──────── PASSAGE FOR REVIEW

Bring Me the Rhinoceros is an unusual guide to happiness and a can opener for your thinking. For fifteen hundred years, Zen koans have been passed down through generations of masters, usually in private encounters between teacher and student. This book deftly retells fourteen traditional koans, which are partly paradoxical questions dangerous to your beliefs and partly treasure boxes of ancient wisdom. Koans show that you don’t have to impress people or change into an improved, more polished version of yourself. Instead you can find happiness by unbuilding, unmaking, throwing overboard, and generally subverting unhappiness. John Tarrant brings the heart of the koan tradition out into the open, reminding us that the old wisdom remains as vital as ever, a deep resource available to anyone in any place or time.

────────────────
──────── DATA

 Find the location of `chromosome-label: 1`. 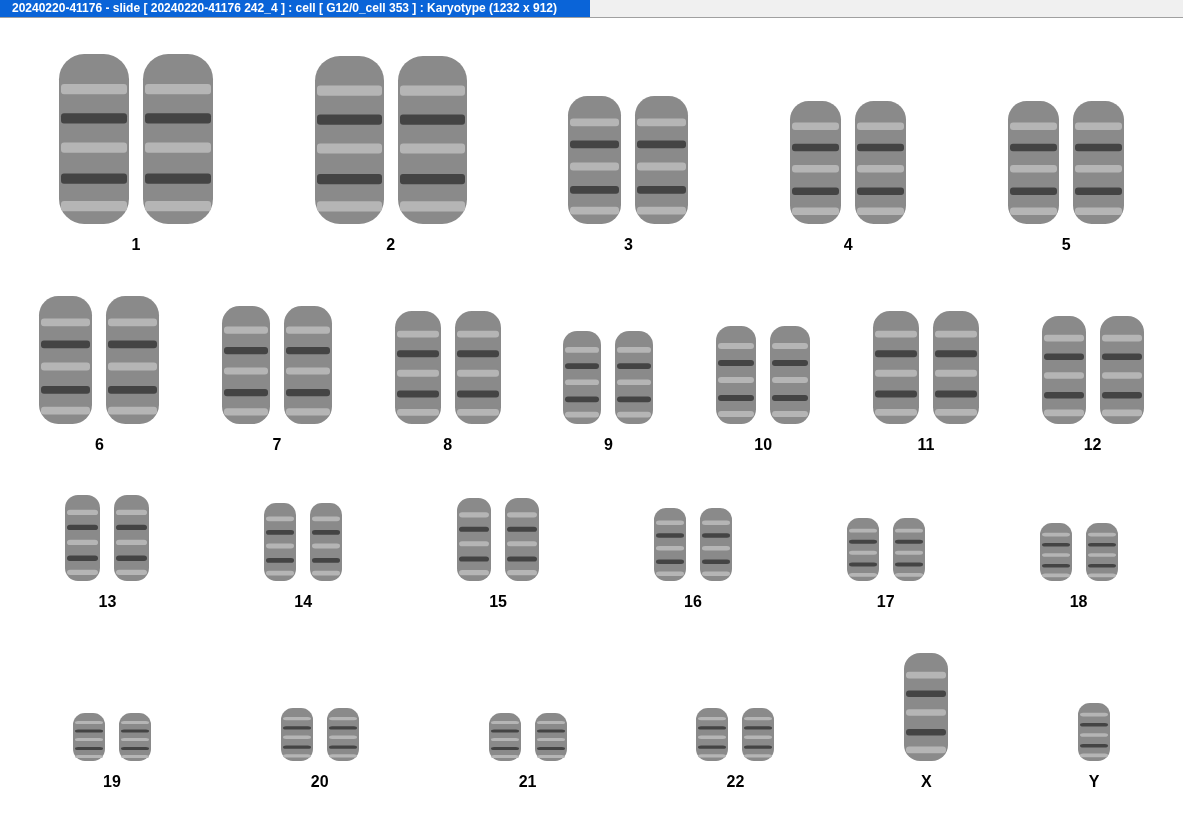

────────────────

• _PARTS OF THE EXERCISE_:
1. According to the book description, how many traditional koans does the book retell?
2. Print everything in the book description from "Bring Me the" down to "place or time.".
Work from the book description alone, not the data.

• _EXPECTED OUTPUTS_:
1. Fourteen.

2.
Bring Me the Rhinoceros is an unusual guide to happiness and a can opener for your thinking. For fifteen hundred years, Zen koans have been passed down through generations of masters, usually in private encounters between teacher and student. This book deftly retells fourteen traditional koans, which are partly paradoxical questions dangerous to your beliefs and partly treasure boxes of ancient wisdom. Koans show that you don’t have to impress people or change into an improved, more polished version of yourself. Instead you can find happiness by unbuilding, unmaking, throwing overboard, and generally subverting unhappiness. John Tarrant brings the heart of the koan tradition out into the open, reminding us that the old wisdom remains as vital as ever, a deep resource available to anyone in any place or time.